== Records supplied ==
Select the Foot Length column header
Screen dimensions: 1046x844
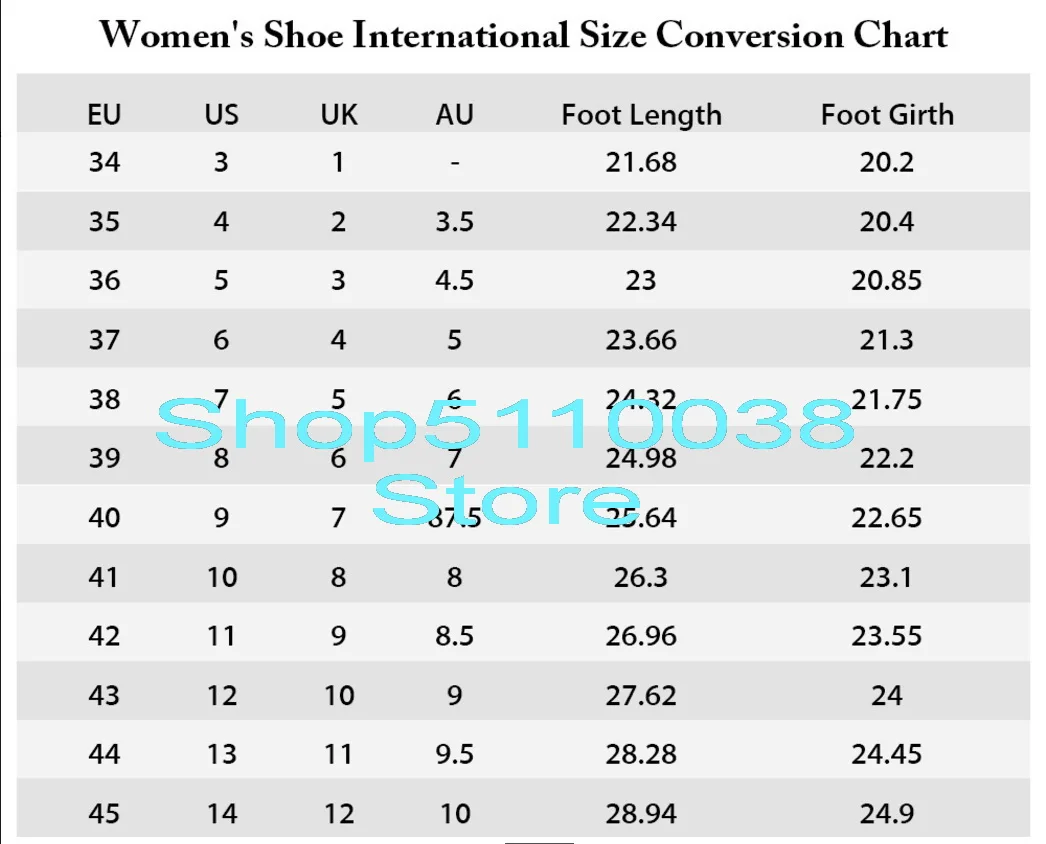641,115
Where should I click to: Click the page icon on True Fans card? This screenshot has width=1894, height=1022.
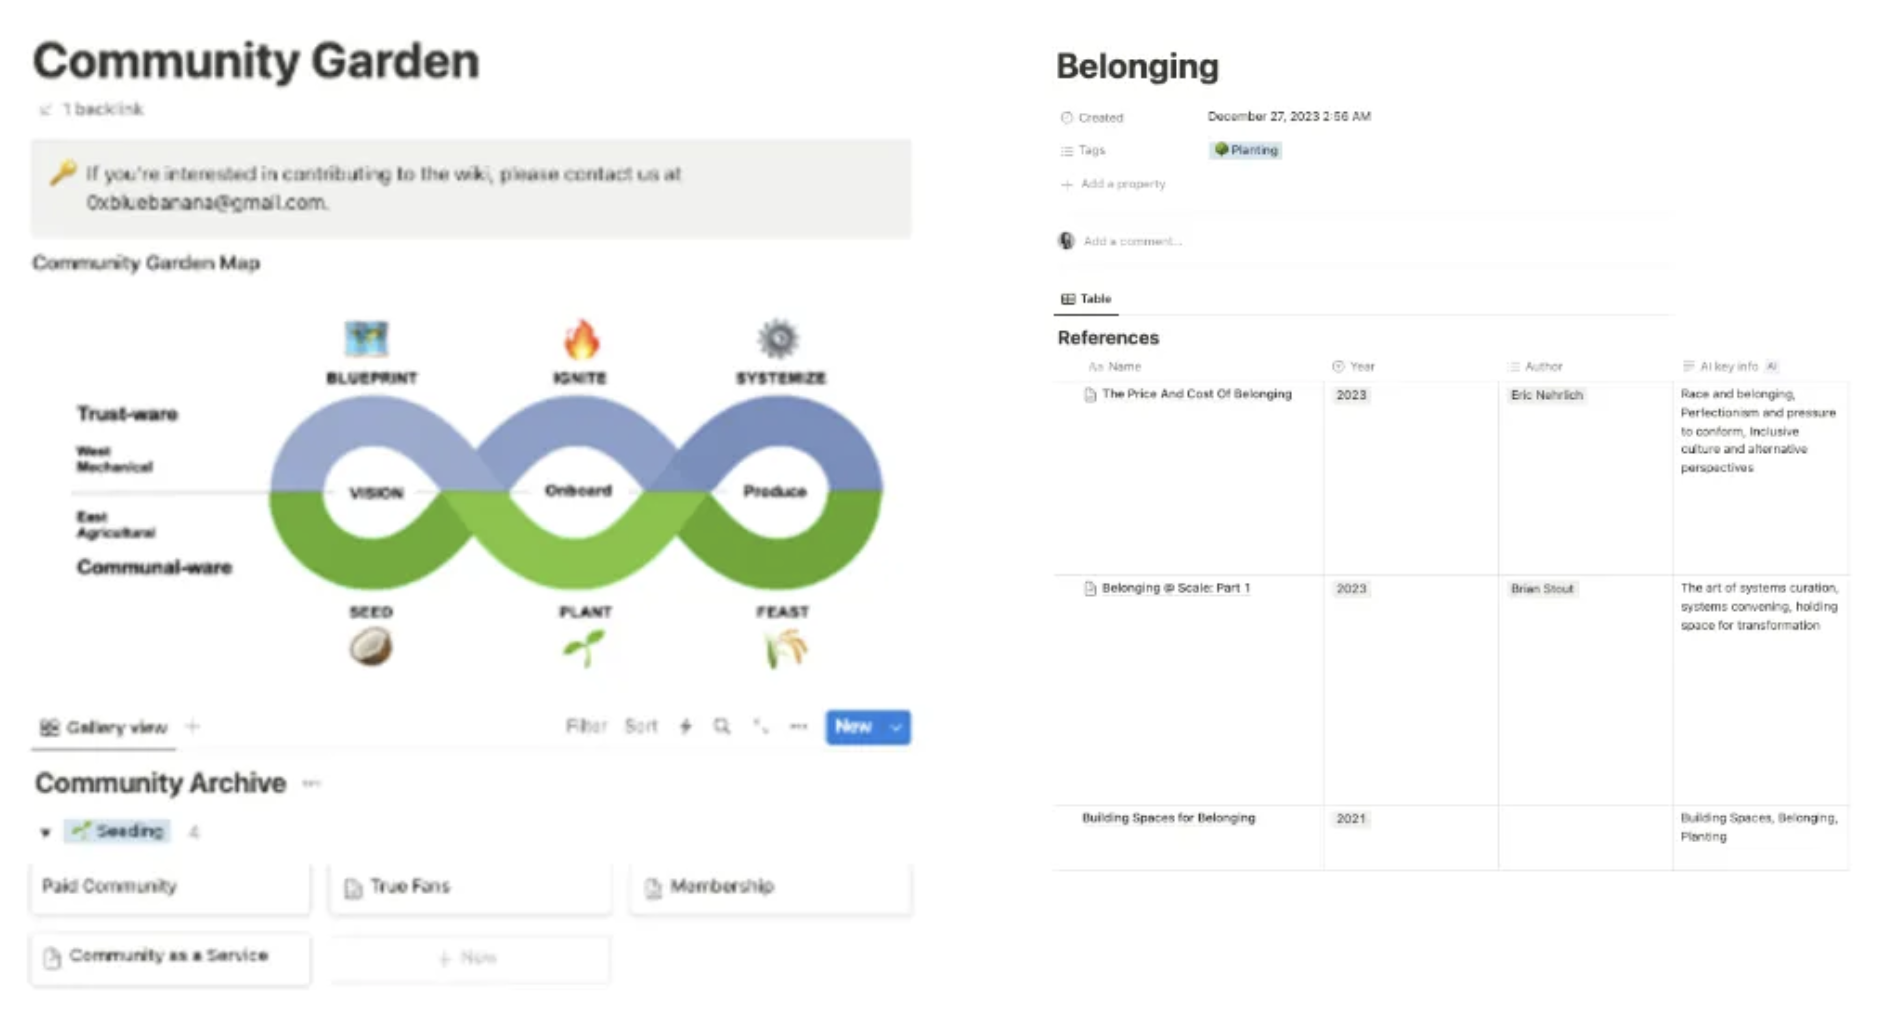353,888
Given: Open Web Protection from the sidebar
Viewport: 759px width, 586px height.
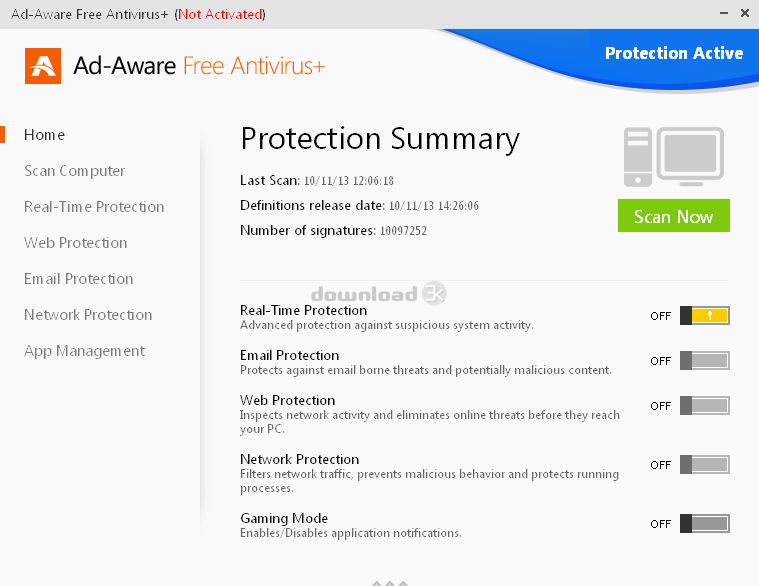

== About this task ==
The copy should hold every entry above word for word and none of the pictures.

== Exercise solution ==
Select the Foot Length column header
Screen dimensions: 1046x844
641,115
Where should I click to: Click the page icon on True Fans card? This screenshot has width=1894, height=1022.
353,888
Given: Open Web Protection from the sidebar
Viewport: 759px width, 586px height.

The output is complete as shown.